Aegis Archaeology will conduct an excavation of a site in the town of Huy in Belgium which has been identified as the burial place of Sarsfield who led the heroic defence of Limerick during the Williamite Wars in 1690.
He was eventually defeated in 1691 but negotiated the Treaty of Limerick, which allowed him and 15,000 Jacobite soldiers and their families to leave for France in what became known as The Flight of the Wild Geese.
Sarsfield was killed in the service of the French King Louis XIV at the Battle of Landen during the Nine Years War in 1693.
The location of his burial place was identified as being in the grounds of St Martin’s Church in Huy, a short distance from the city of Liege, following the intervention of Dr Loïc Guyon, the honorary consul of France in Limerick.
He wrote to the Mayor of Huy to request his assistance in trying to locate the ancient burial grounds of St Martin’s Church. The church records state that two unidentified French officers were buried in its grounds at the time of Sarsfield’s death.

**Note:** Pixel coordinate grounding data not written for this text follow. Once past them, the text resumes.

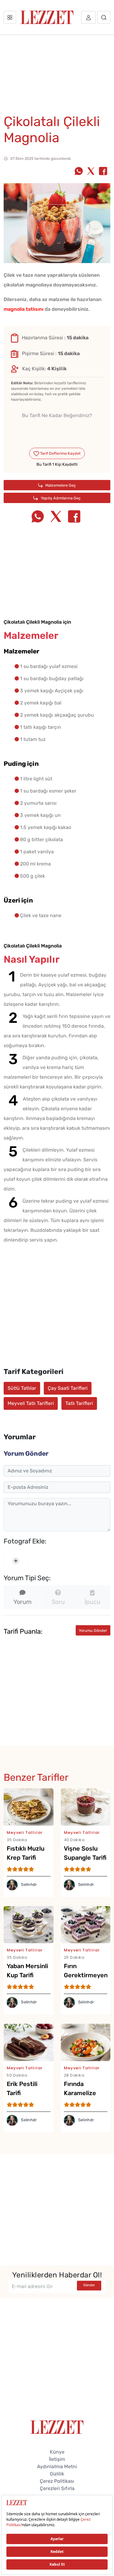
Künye (57, 2452)
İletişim (57, 2459)
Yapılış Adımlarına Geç (60, 498)
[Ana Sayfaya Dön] (57, 2427)
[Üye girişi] (88, 17)
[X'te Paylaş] (91, 171)
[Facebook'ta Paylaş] (103, 171)
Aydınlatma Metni (57, 2466)
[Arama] (103, 17)
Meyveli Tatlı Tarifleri (31, 1403)
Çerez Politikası (57, 2481)
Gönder (89, 2285)
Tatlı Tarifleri (79, 1403)
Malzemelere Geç (60, 485)
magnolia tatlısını (23, 309)
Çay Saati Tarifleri (68, 1388)
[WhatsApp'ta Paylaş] (79, 171)
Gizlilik (57, 2474)
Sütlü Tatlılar (22, 1388)
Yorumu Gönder (93, 1630)
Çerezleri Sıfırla (57, 2488)
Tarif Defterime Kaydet (60, 453)
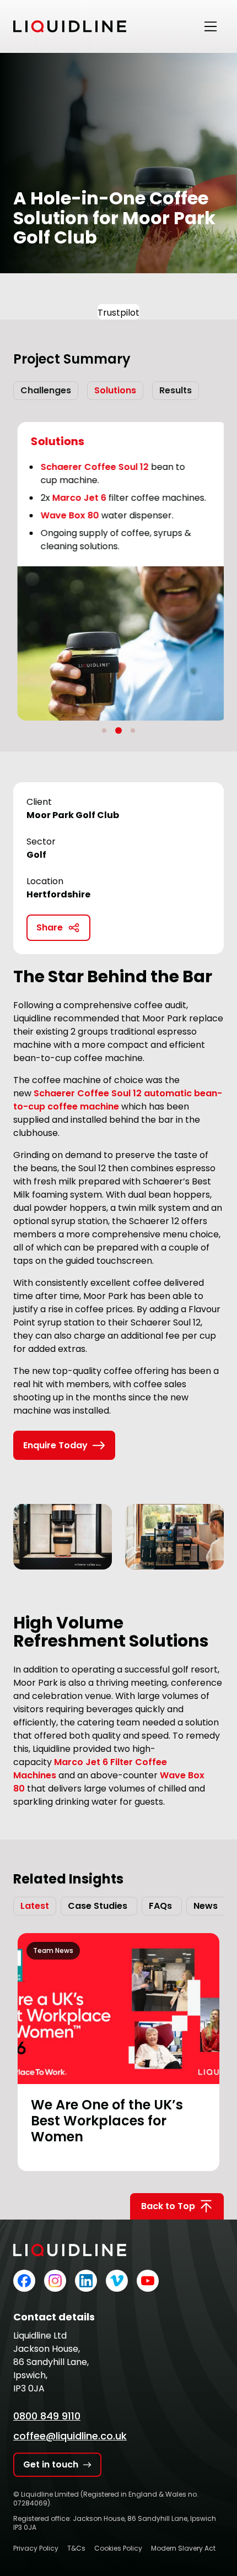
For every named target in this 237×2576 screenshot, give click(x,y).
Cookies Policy (118, 2548)
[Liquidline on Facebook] (24, 2281)
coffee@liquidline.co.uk (70, 2436)
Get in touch (50, 2464)
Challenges (45, 390)
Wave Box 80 (65, 515)
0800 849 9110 (46, 2416)
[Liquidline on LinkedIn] (86, 2281)
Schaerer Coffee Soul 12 (90, 467)
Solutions (115, 390)
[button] (104, 730)
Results (175, 390)
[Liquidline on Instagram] (55, 2281)
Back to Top (168, 2206)
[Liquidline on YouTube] (148, 2281)
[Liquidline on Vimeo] (117, 2281)
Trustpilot (118, 312)
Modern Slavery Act (183, 2548)
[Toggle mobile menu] (210, 26)
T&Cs (76, 2548)
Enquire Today (55, 1445)
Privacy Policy (35, 2548)
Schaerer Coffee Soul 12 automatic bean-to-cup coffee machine (117, 1100)
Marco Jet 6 (75, 497)
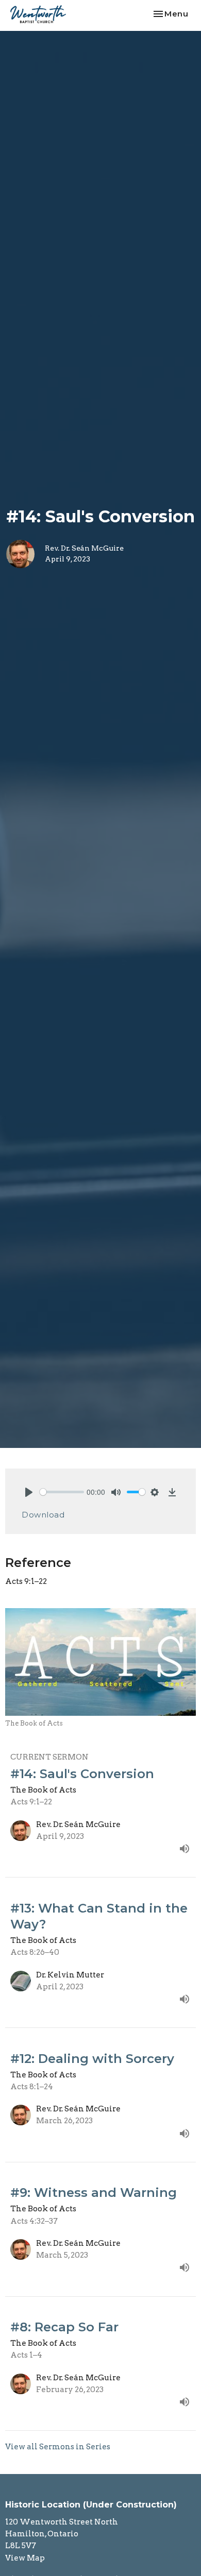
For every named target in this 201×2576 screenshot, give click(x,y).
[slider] (62, 1492)
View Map (25, 2558)
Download (43, 1515)
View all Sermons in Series (57, 2446)
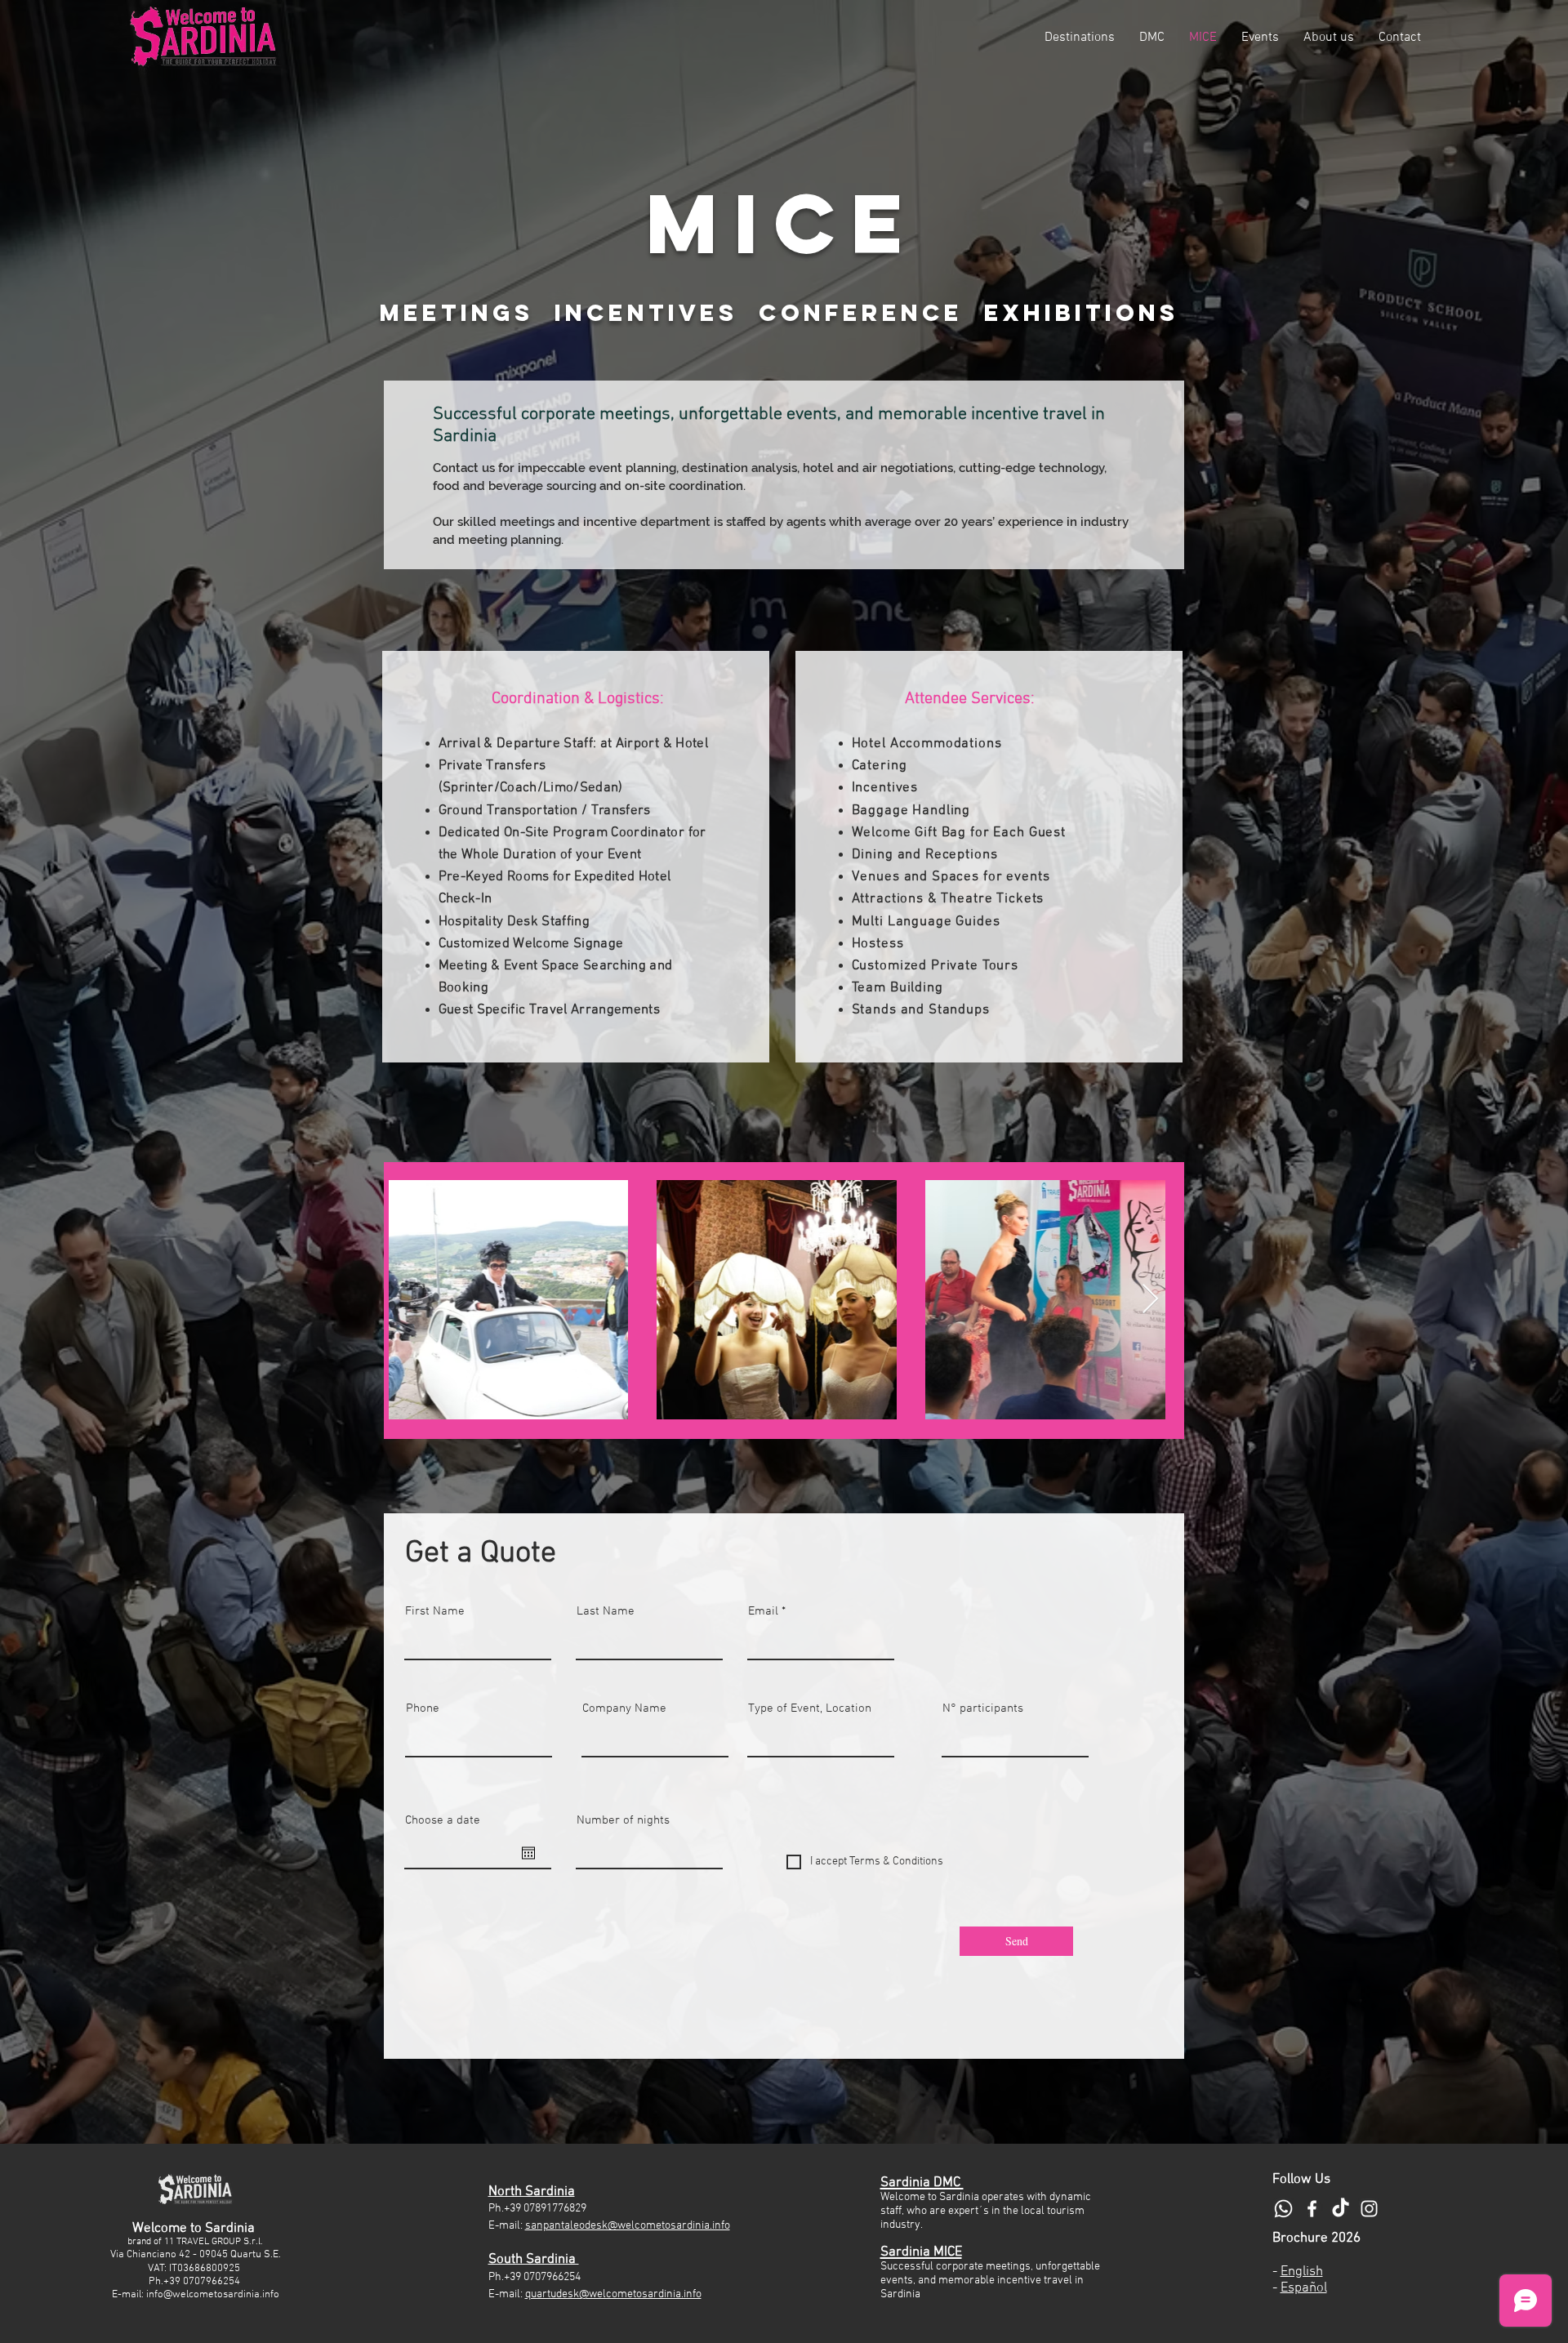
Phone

Definitive proof of the identities of those bodies will be established when the skeletons are located.
Dr Guyon will be working with Aegis Archaeology to conduct an excavation of the site, possibly within the next year.
From its base in Nicholas Street, Aegis has undertaken a number of significant projects including a conservation and management plan for the remaining sections of the Limerick City walls as well as the excavation of a medieval ringwork at Ballysimon.
Dr Guyon also announced that a fundraising campaign, involving a mix of crowdfunding and corporate sponsorship, will be launched in the coming months to raise the estimated €90,000 needed to conduct the excavation.
“The first aim of the Sarsfield Homecoming Project is to find and repatriate the remains of Patrick Sarsfield,” he said.
“A secondary aim is to bring Sarsfield and the Flight of the Wild Geese back into the spotlight and educate younger generations about that important part of Limerick’s history, Ireland’s history, and the history of the ties between France and Ireland.”